言われてみればいつの間にか太陽が傾き、夕暮れ時が迫っているようだった。
「ええ、それでは私はこの辺りを少し見てきますね」
「うん、またいつでも、時間ある時に話そー!」
手を振って駆けていくナスクさんに手を振り返して、私はスラムの中心へ向かった。
ザッと見たところ疑わしい者はいない。
念の為に張り巡らせている魔力探知に引っかかる者もいない。
だがこのスラムはかなりの範囲に及んでいるから、当然まだ見ていない所はたくさんある。
やはり地道に探すしかないか、と私は溜め息をついた。
 
 
グルリと回っていつの間にか私は元いた場所に戻ってきていたようだ。
先ほど通った見覚えのある場所に出る。
ふと、私は顔を上げた。
向こうの方でナスクさんが何やら運んでいるようだ。
彼女は、何かを口ずさんでいるようだった。

―――♪夕焼け空の彼方で 流れる雲が染まってく

近付くにつれ、少女の歌声が流れるのが耳に入る。
聴いた事がない筈の、この世界の童謡。
だがどこかで確かに聴いた事があるような、そんな引っかかりを覚えた。

―――♪一番星が歌いだす 遙かな惑星(ホシ)の子守唄

聴いた事はあるが、いい感じではない。
この歌はどこで聴いたのだったか。
思い出したいような、思い出したくないような…
「―――ナスク、さん」
思わず声をかけてしまった。
その声に歌をやめて振り向いた彼女が見せたのは、鮮やかな翠緑の瞳。
その瞳に射抜かれて、私は麻痺したように立ち尽くした。
―――私はこの目を見た事がある。
何年か前に…そうだ、あれは歴史の軌道修正をする為に人を殺した時だった。
確か、私はその運命に従い、目の前の少女と同じ瞳を持つ幼い子供の親を殺したのだ。
珍しい事例だったから記憶に残っている。
「…サディスさん?どしたの?」
不思議そうな顔をして首を傾げるナスクさんが、あの時の子供と重なった。
「…いえ、いい歌ですね。
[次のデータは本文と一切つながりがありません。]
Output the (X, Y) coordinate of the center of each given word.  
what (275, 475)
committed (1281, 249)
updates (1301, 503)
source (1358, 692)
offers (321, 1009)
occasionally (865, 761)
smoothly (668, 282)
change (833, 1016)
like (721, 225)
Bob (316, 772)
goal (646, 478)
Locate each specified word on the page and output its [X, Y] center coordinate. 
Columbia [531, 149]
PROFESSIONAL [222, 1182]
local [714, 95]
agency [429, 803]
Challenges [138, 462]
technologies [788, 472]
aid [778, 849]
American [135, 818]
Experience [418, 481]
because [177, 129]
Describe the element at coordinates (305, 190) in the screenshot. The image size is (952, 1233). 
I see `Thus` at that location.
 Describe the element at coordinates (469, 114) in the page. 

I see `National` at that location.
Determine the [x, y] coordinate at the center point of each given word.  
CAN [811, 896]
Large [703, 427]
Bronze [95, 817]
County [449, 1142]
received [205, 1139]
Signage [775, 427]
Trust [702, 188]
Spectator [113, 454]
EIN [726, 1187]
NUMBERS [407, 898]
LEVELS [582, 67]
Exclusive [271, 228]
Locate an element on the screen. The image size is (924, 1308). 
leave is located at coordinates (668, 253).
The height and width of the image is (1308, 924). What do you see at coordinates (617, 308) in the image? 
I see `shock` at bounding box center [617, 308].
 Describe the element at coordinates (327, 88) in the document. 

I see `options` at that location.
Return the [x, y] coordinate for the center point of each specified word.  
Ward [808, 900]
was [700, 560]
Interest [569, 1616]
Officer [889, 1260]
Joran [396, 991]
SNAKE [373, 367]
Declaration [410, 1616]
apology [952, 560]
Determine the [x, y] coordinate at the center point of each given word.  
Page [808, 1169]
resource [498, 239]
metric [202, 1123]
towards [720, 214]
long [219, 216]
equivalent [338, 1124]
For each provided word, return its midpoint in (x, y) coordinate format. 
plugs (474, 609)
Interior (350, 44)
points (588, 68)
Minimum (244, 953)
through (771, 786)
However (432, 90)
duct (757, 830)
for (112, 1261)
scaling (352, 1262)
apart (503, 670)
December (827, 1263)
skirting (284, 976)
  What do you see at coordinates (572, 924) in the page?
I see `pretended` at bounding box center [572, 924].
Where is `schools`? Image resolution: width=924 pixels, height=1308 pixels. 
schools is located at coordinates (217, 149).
それは?」
「あー、えっと…何の歌だろ?昔、あたしを育ててくれた人と一緒によく歌ってたんだ」
この歌、大好きなんだよ、と笑う。
二度と会う事などないと思っていた、怯えた目をした少女が、時を経て再び自分の目の前で笑っている。
その事に私は不思議な感情を覚えた。